A CryptoStream puzzler...

P

pseudonym

To keep this short, assume the function working_test() works perfectly
(because it does), while
failing_test() is not. My GetCodec function returns a Stream (CryptoStream)
object wrapped around the Stream it is passed.

private function working_test()
{
string f = "c:\\test.dat";
StreamWriter w;
StreamReader r;

w = new StreamWriter(GetCodec(File.Create(f), CryptoStreamMode.Write));
w.WriteLine("shhh.. it's a secret");
w.Close();

r = new StreamReader(GetCodec(File.OpenRead(f), CryptoStreamMode.Read));
MessageBox.Show(r.ReadLine());
r.Close();
}

private function failing_test()
{
string f = "c:\\test.dat";
Stream s;
StreamWriter w;
StreamReader r;

s = File.Create(f);
w = new StreamWriter(stream);
w.WriteLine("MyFileTag");

w.Flush(); // **** see extra note about this ****

this.dataset.WriteXml(GetCodec(s, CryptoStreamMode.Write),
XmlWriteMode.WriteSchema));
s.Close();

s = File.OpenRead(f);
r = new StreamReader(s);
if("MyFileTag" != r.ReadLine())
{
throw new System.IO.IOException("not my file!");
}
this.dataset.Clear();
this.dataset.ReadXml(GetCodec(s, CryptoStreamMode.Read),
XmlReadMode.Auto));
s.Close();
}

In the second test, writing the file succeeds. When reading, however, the
call to this.dataset.ReadXml
throws the following exception:

System.Security.Cryptography.CryptographicException: Length of the data to
decrypt is invalid.
at
System.Security.Cryptography.CryptoAPITransform.TransformFinalBlock(Byte[]
inputBuffer, Int32 inputOffset, Int32 inputCount)
at System.Security.Cryptography.CryptoStream.FlushFinalBlock()
at System.Security.Cryptography.CryptoStream.Close()
at failing_test()

Opening c:\test.dat in WordPad shows the file as you'd expect:

MyFileTag
[ a large block of encrypted xml data]

Note: Before I added the explict call to w.Flush(), the file was written out
backwards like this:

[ a large block of encrypted xml data]
MyFileTag

Odd that. Anyway if anyone can tell me what I need to do to get my xml to
read properly, I'd appreciate it!

Nick
 
R

Rob Teixeira [MVP]

You need to call FlushFinalBlock.
Block ciphers typically run their algorithms on blocks larger than 1 byte,
so the last block (however big it is) needs special consideration and
possibly padding.
FlushFinalBlock allows the cipher to deal with the specifics of the last
block of encryption.

-Rob Teixeira [MVP]
 
P

pseudonym

Rob,

I'd thought of that, but it didn't seem to help. It looks like I'm missing
something fundamental when it comes to mixing encrypted data and
non-encrypted data.

I've attached a console application that demonstrates the problem.

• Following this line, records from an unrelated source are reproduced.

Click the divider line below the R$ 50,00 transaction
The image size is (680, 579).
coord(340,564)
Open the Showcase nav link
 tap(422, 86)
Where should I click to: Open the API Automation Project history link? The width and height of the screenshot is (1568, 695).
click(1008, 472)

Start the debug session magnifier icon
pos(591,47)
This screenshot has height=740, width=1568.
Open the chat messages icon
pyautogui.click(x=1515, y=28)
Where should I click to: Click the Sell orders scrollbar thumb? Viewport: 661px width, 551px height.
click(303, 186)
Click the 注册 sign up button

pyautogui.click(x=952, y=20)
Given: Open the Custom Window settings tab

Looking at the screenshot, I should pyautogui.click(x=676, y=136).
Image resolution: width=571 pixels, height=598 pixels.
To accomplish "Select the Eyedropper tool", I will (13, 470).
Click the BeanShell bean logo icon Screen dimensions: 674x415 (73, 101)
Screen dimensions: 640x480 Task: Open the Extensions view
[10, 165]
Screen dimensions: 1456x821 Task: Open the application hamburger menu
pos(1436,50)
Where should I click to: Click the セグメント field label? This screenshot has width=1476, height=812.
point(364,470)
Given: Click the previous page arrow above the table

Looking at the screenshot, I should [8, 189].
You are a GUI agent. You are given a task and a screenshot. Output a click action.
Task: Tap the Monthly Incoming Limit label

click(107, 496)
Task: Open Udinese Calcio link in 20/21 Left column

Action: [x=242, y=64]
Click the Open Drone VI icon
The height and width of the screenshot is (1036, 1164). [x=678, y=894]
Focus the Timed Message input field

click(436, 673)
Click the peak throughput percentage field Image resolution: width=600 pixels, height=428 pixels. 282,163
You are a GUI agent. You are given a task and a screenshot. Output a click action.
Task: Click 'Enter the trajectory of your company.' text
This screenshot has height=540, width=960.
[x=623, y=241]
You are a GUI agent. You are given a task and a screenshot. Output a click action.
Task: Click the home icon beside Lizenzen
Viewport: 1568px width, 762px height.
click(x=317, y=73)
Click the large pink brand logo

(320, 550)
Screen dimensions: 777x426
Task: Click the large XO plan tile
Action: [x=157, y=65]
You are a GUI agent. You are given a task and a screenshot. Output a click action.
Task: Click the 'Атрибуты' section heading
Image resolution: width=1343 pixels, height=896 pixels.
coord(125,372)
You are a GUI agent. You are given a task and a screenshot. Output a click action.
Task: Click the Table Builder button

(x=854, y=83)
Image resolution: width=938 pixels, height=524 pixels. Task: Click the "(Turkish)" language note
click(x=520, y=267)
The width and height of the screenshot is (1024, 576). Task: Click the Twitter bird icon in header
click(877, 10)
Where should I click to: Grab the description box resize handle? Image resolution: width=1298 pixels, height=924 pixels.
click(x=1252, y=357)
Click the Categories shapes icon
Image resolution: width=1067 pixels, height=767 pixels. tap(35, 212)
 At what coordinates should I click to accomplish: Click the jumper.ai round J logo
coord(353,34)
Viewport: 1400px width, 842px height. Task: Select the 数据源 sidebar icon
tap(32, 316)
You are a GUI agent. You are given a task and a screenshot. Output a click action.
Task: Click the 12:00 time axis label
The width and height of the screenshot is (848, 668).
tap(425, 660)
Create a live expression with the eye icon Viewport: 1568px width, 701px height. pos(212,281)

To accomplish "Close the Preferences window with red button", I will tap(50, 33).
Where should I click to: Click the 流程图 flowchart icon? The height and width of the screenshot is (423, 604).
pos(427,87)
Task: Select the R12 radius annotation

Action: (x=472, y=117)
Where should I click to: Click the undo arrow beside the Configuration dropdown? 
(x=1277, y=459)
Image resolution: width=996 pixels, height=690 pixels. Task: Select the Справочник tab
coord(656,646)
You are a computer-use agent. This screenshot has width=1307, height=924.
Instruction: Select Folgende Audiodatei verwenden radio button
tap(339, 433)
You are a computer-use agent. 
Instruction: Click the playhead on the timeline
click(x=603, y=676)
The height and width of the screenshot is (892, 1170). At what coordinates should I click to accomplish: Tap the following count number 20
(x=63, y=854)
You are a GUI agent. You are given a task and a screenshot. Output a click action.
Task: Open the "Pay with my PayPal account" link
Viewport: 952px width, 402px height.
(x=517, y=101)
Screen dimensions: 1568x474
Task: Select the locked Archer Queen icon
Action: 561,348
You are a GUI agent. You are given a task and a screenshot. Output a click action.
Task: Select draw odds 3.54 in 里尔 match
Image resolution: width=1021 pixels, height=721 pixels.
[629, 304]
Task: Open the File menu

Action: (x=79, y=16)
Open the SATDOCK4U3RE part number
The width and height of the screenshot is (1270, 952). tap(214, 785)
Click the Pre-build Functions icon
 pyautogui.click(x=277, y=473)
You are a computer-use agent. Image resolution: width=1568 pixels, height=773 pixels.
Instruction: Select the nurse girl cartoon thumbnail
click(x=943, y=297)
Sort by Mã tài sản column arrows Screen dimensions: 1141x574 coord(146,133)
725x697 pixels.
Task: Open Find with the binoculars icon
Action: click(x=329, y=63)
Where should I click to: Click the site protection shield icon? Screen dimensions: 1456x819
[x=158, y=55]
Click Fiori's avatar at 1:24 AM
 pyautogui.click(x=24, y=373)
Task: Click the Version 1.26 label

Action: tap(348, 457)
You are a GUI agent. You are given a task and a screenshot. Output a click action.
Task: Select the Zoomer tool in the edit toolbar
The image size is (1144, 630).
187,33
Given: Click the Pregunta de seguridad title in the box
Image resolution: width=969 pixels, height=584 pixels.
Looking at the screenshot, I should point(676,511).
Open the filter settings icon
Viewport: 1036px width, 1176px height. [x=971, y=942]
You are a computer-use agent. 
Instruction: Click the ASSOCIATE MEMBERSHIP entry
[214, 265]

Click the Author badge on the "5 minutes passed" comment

When I write just unencrypted it reads in fine (duh)
When I write just encrypted it reads fine
When I write both, the unencrypted comes in ok, but the encrypted comes in
as blank strings.

Whassup with that? Help!

Nick

Rob Teixeira said:
You need to call FlushFinalBlock.
Block ciphers typically run their algorithms on blocks larger than 1 byte,
so the last block (however big it is) needs special consideration and
possibly padding.
FlushFinalBlock allows the cipher to deal with the specifics of the last
block of encryption.

-Rob Teixeira [MVP]

pseudonym said:
To keep this short, assume the function working_test() works perfectly
(because it does), while
failing_test() is not. My GetCodec function returns a Stream (CryptoStream)
object wrapped around the Stream it is passed.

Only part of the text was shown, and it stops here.